Put the items starting with the line containing "Switch to the Documents tab" and going on through the line containing "click(836, 352)" into a two-column CSV with the headers text and answer. Give one row per item, with each value in a single quoted field and line breaks replaced by spaces, and leave the pictures out.

#### Extracted entries

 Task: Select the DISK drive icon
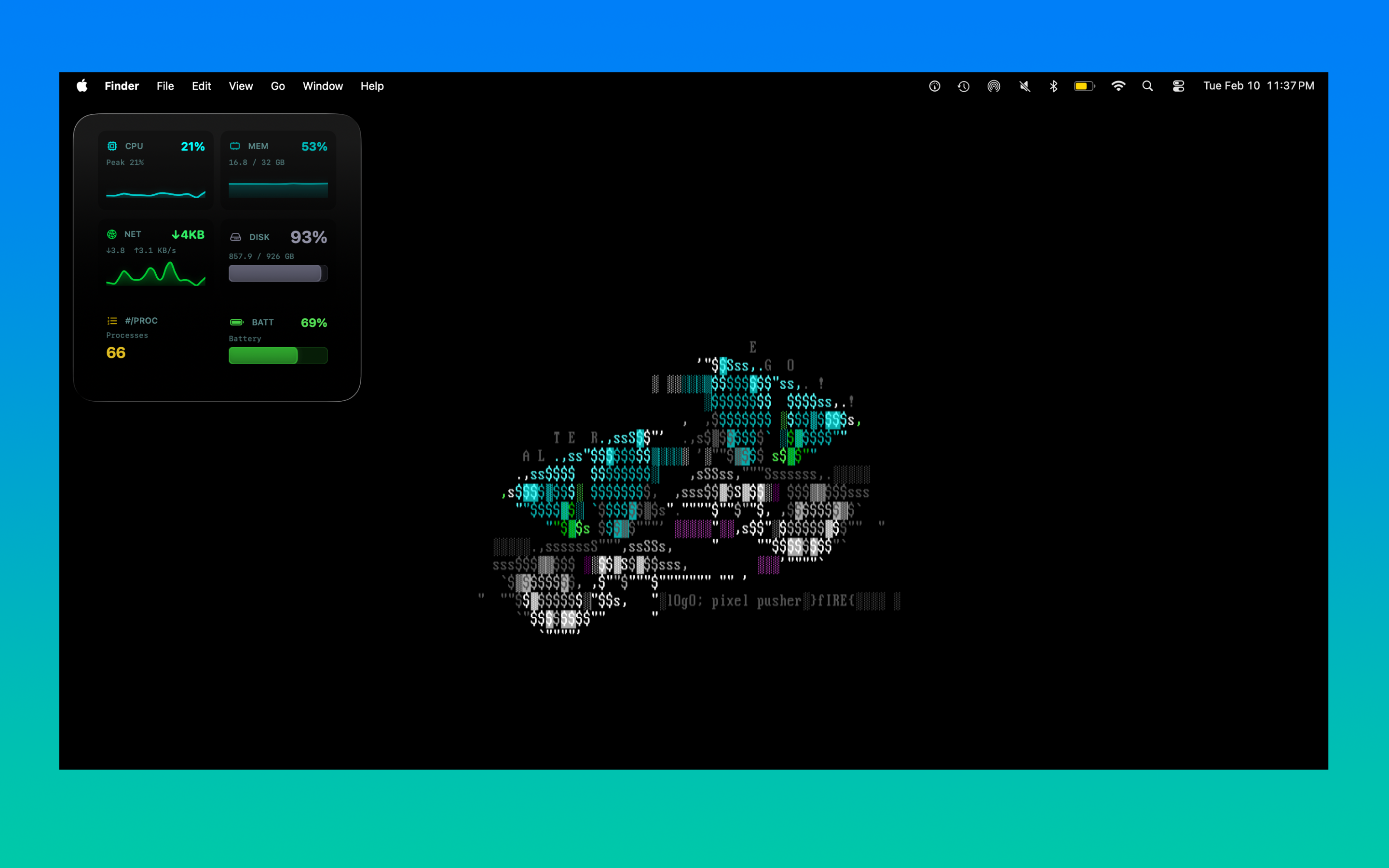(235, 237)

########
#### Extracted entries

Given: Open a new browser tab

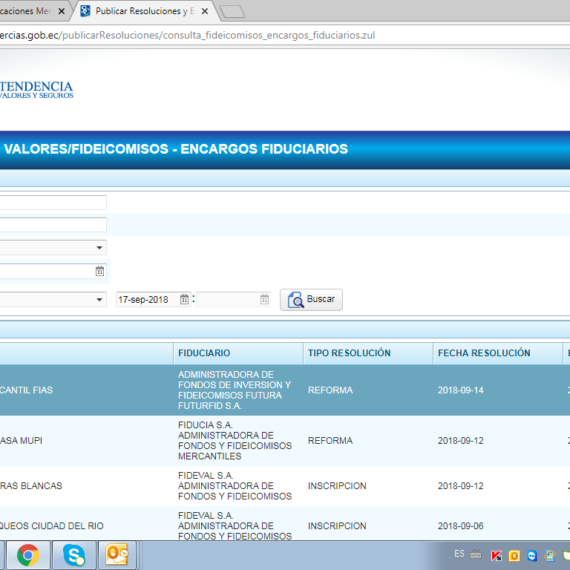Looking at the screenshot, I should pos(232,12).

########
#### Extracted entries

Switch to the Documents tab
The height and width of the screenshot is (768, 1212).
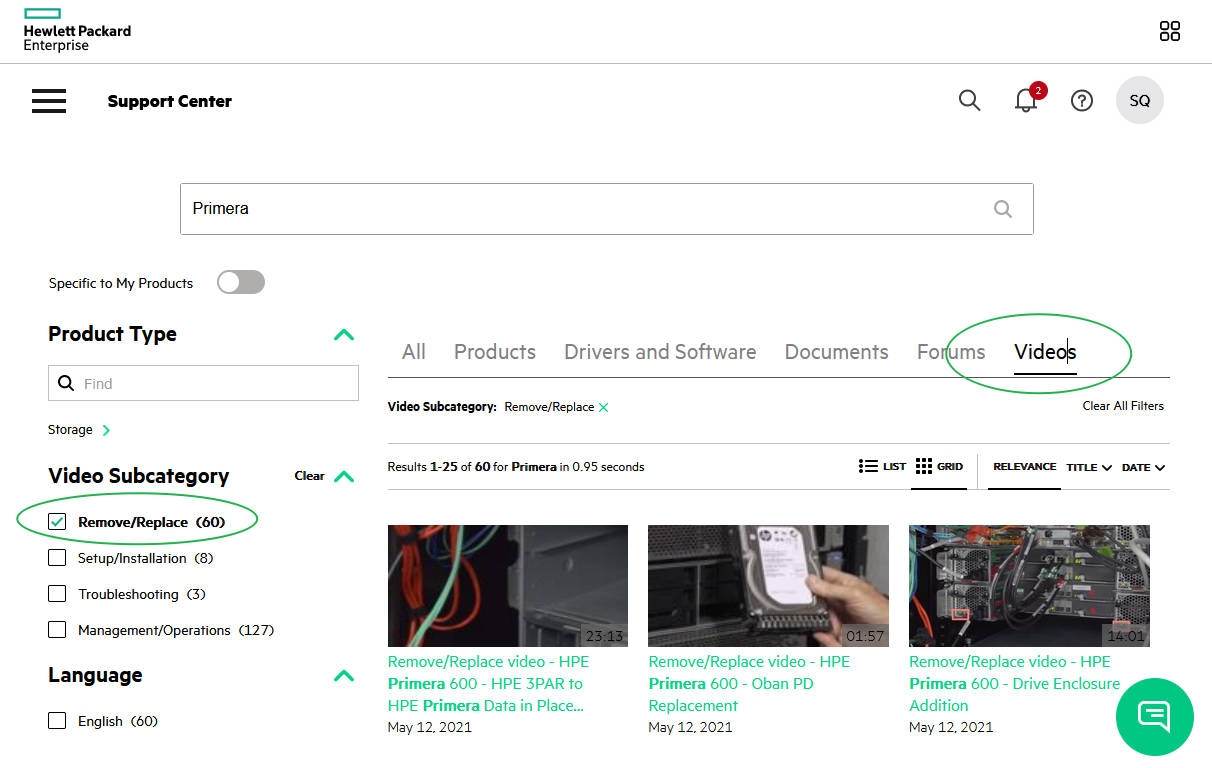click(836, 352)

########

Finished exercise »
text,answer
"Switch to the Documents tab The height and width of the screenshot is (768, 1212).","click(836, 352)"